Kenneth Bridges | History Columnist
William Grant Still was a noted composer of popular and classical music. Though facing a difficult childhood, the Arkansan overcame his early setbacks and found the way to let his artistic spirit soar.
Still was born in May 1895 in Woodville, Mississippi, in the southwestern corner of that state. His father died shortly after he was born, leaving him and his mother penniless. She soon moved with him to Little Rock to live with her mother. Eventually, his mother found work as a school teacher and remarried. Still’s stepfather, a railway postal clerk named Charles Shepperson, was an amateur musician who kindled Still’s passion for music. As a teenager, Still began taking formal violin lessons, showing immense promise along the way.
In 1911, he graduated M. W. Gibbs High School in Little Rock as the valedictorian.

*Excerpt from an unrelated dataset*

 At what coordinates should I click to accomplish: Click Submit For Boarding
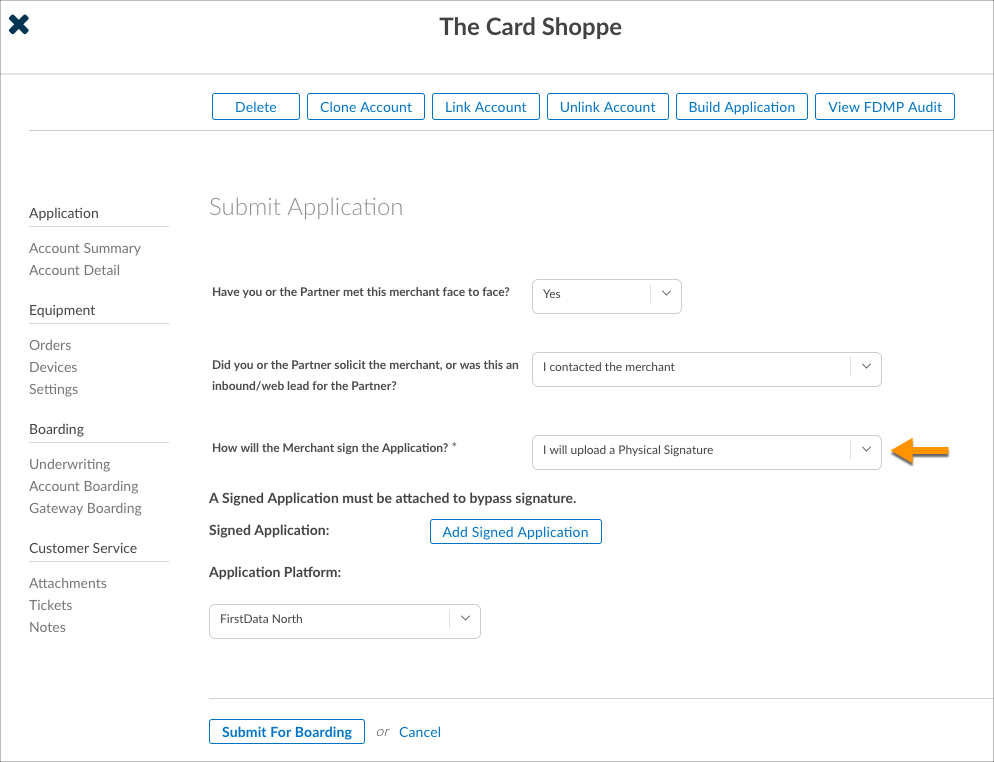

He briefly attended Wilberforce University in Ohio initially to study medicine before dropping out in favor of a musical career. He began playing in various bands and orchestras across the Midwest. He enrolled at the Oberlin Conservatory in Ohio in 1917 to pursue a formal study of music but dropped out again when the United States entered World War I and he enlisted in the navy.

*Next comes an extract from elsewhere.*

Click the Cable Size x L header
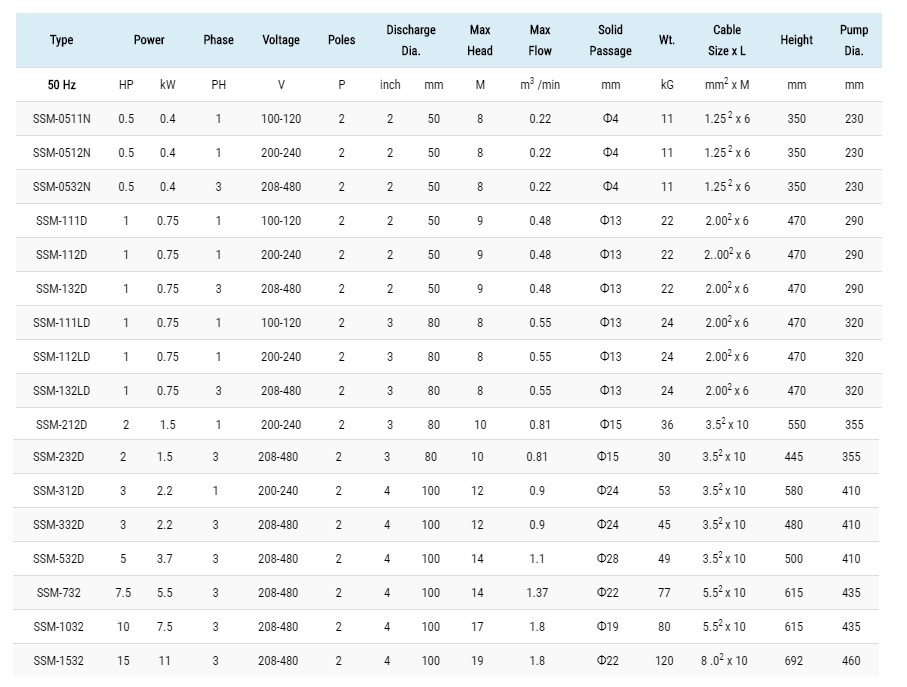Viewport: 907px width, 687px height. [727, 40]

Shortly after World War I, he traveled to Harlem, New York, where dozens of black writers, musicians, and artists were gathering and forming one of the most vibrant and talented artistic communities of the twentieth century. Still was swept up in the Harlem Renaissance, as it was called, working with a variety of musicians and performing across the city. He studied music with many more established artists and began composing his own works as well.